## TASK BRIEF
All of the data below should be printed again word for word, pictures excluded.

(Dataset entries)
***

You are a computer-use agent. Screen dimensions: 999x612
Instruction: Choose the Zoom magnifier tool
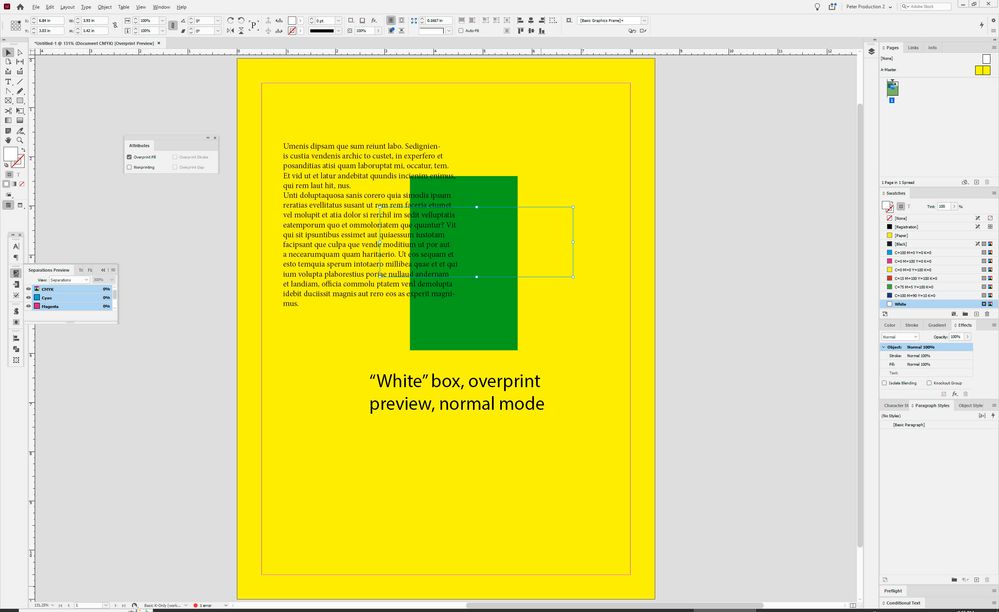pos(20,139)
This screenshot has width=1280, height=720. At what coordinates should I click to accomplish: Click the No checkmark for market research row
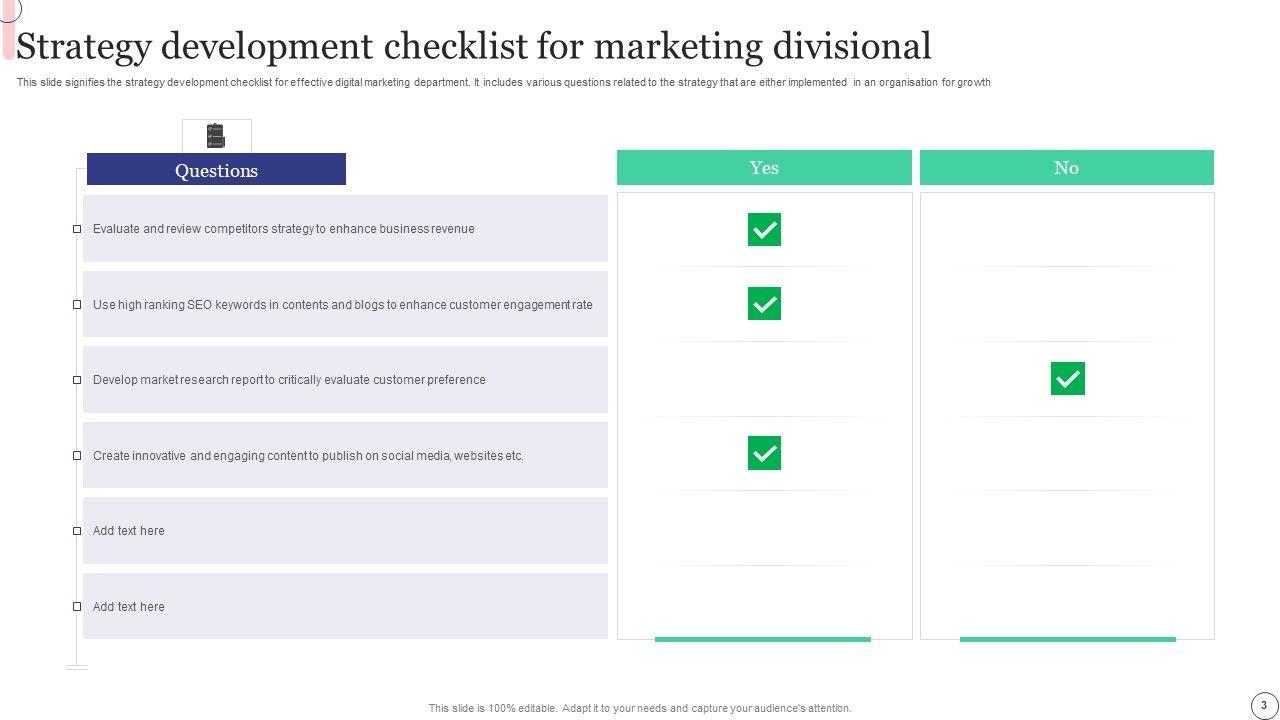tap(1067, 379)
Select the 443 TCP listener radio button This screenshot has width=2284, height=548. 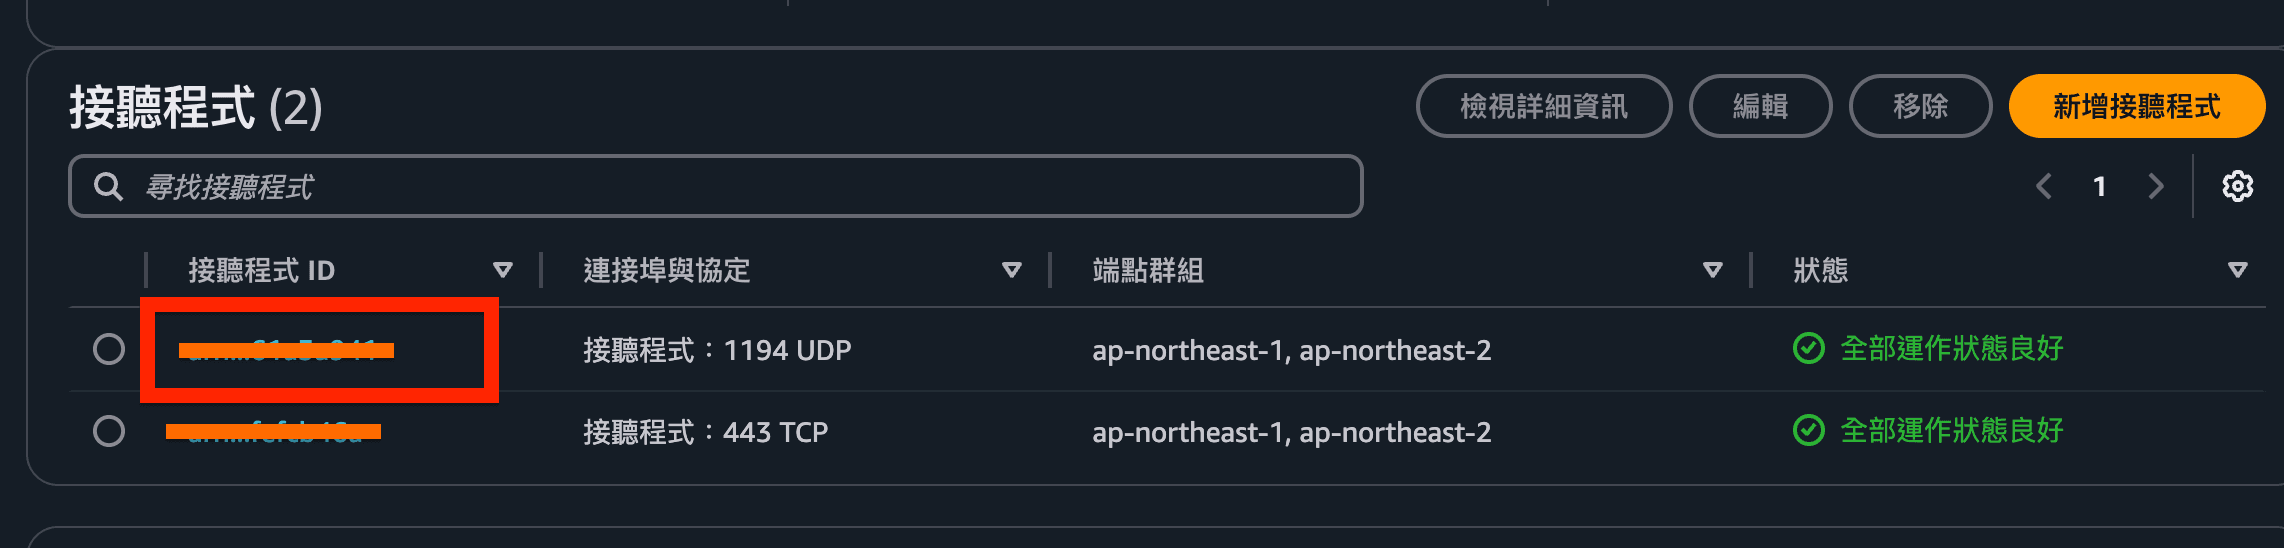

***

## ANSWER SECTION
You are a computer-use agent. Screen dimensions: 999x612
Instruction: Choose the Zoom magnifier tool
pos(20,139)
This screenshot has width=1280, height=720. At what coordinates should I click to accomplish: Click the No checkmark for market research row
tap(1067, 379)
Select the 443 TCP listener radio button This screenshot has width=2284, height=548. 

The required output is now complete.